[[ INPUT DATA, beginning ]]
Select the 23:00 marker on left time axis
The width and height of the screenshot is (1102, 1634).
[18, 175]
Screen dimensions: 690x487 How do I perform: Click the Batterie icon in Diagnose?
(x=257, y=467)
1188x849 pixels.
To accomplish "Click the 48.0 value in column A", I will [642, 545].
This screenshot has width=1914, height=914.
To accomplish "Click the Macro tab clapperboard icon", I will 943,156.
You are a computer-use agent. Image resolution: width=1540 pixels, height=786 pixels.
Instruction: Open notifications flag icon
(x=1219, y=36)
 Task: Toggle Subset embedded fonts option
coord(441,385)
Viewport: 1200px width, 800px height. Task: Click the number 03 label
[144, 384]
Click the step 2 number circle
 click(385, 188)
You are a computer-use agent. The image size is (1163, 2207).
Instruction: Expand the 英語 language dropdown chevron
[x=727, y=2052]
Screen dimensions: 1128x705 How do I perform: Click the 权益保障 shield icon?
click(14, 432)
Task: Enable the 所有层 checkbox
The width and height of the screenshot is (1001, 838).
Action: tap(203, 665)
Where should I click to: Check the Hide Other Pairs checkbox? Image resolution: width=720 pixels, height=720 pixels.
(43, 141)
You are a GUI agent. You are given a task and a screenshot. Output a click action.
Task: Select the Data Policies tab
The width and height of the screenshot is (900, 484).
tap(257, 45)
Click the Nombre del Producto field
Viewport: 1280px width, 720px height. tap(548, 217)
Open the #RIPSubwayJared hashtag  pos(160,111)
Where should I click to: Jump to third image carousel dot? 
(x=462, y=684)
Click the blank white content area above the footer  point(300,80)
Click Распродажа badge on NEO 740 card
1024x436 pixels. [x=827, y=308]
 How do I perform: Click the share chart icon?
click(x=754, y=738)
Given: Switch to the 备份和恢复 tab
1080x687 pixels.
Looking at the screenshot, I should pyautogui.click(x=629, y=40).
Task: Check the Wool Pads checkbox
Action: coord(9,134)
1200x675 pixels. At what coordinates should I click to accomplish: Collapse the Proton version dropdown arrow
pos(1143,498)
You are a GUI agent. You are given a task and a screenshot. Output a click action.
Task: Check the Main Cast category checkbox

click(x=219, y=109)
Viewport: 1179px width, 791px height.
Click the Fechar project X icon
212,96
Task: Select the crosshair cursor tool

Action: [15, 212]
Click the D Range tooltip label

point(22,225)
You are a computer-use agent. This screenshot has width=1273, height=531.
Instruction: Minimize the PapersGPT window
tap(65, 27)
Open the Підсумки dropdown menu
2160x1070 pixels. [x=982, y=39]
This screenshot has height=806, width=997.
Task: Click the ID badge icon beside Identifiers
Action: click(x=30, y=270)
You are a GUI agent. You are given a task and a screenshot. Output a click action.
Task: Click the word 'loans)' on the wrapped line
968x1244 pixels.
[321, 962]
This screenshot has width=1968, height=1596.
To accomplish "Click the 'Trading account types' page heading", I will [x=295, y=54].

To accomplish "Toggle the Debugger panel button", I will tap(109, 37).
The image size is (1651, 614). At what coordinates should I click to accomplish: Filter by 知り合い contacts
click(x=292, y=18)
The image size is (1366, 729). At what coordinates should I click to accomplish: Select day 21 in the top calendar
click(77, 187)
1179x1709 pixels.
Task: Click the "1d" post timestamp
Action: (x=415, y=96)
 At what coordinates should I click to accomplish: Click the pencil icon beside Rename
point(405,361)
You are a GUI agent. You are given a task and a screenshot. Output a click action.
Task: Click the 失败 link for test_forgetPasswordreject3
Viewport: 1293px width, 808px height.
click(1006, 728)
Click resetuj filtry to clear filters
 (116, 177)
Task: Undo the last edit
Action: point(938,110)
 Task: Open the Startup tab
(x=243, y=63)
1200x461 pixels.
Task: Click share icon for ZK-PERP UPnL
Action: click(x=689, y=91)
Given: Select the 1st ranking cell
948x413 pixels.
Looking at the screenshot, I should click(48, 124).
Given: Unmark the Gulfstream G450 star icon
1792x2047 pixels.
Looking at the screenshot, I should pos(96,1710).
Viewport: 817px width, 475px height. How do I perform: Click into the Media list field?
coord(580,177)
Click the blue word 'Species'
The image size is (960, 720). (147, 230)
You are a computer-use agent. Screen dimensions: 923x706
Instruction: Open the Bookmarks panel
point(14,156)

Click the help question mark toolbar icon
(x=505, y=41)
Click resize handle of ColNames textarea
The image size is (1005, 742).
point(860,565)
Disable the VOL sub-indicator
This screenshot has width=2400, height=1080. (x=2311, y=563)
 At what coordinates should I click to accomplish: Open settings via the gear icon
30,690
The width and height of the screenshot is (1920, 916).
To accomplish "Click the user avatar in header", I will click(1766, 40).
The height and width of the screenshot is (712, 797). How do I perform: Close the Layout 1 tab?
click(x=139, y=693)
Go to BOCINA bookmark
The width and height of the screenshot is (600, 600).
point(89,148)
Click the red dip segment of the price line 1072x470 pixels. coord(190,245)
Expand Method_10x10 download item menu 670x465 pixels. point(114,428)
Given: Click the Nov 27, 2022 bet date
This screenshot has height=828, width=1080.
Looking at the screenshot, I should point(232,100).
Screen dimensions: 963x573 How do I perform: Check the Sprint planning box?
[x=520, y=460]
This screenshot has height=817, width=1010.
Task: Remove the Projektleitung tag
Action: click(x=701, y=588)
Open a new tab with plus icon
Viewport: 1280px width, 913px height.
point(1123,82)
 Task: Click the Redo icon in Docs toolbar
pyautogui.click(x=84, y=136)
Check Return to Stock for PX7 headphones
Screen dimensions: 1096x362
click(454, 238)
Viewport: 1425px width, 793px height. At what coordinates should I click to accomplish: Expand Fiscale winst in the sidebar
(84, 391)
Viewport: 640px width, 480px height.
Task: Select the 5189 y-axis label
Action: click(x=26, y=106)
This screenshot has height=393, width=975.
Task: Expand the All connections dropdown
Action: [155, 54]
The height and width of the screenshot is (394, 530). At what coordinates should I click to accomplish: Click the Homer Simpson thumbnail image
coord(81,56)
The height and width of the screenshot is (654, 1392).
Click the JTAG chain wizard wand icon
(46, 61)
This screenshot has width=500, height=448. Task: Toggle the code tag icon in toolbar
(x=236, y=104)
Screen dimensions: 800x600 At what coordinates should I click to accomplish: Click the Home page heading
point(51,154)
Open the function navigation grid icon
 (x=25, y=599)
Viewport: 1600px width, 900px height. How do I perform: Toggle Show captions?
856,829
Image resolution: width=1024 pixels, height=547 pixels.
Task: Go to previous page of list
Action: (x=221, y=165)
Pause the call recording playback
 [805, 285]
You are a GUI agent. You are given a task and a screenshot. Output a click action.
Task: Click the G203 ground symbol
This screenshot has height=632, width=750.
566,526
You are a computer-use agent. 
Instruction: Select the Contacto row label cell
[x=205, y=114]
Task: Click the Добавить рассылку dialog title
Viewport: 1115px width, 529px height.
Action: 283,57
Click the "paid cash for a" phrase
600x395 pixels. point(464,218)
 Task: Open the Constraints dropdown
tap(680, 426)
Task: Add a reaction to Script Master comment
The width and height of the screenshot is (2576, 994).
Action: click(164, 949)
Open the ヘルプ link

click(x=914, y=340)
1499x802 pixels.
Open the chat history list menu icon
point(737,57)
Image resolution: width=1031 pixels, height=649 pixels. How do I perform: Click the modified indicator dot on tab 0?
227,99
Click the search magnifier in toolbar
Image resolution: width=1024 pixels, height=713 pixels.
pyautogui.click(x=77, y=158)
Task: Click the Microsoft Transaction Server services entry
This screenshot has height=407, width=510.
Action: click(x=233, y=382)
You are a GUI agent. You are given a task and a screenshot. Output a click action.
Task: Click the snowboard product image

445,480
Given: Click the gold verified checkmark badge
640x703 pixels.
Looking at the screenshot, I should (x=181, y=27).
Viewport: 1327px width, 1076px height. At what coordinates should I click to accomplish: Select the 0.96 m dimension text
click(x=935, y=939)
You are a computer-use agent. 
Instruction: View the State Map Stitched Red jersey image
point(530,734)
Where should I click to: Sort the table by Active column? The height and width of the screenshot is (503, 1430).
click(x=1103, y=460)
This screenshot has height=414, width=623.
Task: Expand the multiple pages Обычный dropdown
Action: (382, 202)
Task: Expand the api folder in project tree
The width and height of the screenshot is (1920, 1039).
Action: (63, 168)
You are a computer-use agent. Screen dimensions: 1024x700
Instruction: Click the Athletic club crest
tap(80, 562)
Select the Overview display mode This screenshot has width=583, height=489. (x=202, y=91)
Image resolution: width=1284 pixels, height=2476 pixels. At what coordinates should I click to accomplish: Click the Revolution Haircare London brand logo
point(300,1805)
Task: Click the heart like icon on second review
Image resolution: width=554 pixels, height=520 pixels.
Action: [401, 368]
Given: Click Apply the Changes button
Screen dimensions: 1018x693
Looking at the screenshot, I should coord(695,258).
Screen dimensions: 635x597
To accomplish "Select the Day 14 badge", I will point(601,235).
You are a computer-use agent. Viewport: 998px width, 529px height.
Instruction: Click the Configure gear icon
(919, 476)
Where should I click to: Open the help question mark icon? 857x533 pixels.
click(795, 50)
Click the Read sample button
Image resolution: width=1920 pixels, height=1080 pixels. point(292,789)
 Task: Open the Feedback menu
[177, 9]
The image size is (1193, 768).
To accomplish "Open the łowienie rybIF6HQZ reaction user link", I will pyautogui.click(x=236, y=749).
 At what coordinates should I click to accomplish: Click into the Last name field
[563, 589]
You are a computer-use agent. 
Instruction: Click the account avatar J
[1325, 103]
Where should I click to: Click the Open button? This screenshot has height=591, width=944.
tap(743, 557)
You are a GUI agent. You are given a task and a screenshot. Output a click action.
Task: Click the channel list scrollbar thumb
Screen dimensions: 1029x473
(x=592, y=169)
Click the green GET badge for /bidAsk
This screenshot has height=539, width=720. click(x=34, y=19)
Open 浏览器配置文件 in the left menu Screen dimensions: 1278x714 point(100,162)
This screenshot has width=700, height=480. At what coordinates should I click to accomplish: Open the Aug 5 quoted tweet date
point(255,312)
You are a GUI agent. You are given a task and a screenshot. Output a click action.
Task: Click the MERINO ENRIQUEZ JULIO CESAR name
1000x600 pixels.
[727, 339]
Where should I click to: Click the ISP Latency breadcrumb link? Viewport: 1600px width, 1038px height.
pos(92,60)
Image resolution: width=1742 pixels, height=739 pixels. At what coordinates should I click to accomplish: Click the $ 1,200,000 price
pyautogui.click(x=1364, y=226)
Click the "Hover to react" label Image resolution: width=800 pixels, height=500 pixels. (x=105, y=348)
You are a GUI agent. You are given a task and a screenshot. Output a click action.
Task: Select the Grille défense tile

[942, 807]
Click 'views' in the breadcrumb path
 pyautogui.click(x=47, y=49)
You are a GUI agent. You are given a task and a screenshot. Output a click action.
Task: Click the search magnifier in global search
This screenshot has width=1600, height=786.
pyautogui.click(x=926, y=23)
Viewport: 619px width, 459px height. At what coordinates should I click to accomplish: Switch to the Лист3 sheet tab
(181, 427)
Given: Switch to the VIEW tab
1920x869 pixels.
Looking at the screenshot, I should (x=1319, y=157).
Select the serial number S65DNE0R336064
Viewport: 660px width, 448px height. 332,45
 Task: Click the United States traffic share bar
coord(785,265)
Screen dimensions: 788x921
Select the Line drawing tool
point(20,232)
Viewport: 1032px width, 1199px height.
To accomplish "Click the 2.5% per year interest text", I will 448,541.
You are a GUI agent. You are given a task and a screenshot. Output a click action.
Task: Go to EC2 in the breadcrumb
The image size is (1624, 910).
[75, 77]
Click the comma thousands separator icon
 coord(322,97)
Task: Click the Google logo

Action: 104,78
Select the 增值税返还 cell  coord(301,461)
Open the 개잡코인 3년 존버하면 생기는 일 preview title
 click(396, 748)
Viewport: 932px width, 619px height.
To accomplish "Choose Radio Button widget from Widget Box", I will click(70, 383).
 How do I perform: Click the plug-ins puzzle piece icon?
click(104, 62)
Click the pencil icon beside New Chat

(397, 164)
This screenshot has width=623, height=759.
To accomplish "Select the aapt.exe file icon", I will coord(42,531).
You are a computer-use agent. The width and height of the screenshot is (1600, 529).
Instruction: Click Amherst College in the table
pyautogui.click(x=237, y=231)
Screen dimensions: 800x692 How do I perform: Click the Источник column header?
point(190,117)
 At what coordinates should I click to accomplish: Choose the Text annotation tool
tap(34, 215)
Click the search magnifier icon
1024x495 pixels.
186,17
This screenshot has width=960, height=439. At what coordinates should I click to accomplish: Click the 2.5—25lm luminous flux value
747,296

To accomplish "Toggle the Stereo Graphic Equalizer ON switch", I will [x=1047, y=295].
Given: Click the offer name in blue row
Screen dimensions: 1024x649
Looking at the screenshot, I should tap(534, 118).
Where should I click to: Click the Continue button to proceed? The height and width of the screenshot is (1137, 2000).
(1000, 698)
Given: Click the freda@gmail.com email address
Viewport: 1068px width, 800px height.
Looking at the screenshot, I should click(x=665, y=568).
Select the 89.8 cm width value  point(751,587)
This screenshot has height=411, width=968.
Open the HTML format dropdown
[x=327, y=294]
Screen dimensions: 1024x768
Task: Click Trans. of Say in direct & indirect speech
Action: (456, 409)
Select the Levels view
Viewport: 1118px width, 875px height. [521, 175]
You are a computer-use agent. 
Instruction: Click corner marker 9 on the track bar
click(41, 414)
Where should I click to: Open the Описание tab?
[[ INPUT DATA, end ]]
# EXERCISE OBJECTIVE
Collect the complete line wherever the string "computer" appears in the records.

# WRITTEN ANSWER
You are a computer-use agent. Image resolution: width=1540 pixels, height=786 pixels.
You are a computer-use agent. The image size is (1163, 2207).
You are a computer-use agent. This screenshot has width=1273, height=531.
You are a computer-use agent. Screen dimensions: 923x706
You are a computer-use agent. 
You are a computer-use agent. 
You are a computer-use agent. Screen dimensions: 1024x700
You are a computer-use agent. Viewport: 998px width, 529px height.
You are a computer-use agent. 
You are a computer-use agent. The width and height of the screenshot is (1600, 529).
You are a computer-use agent. 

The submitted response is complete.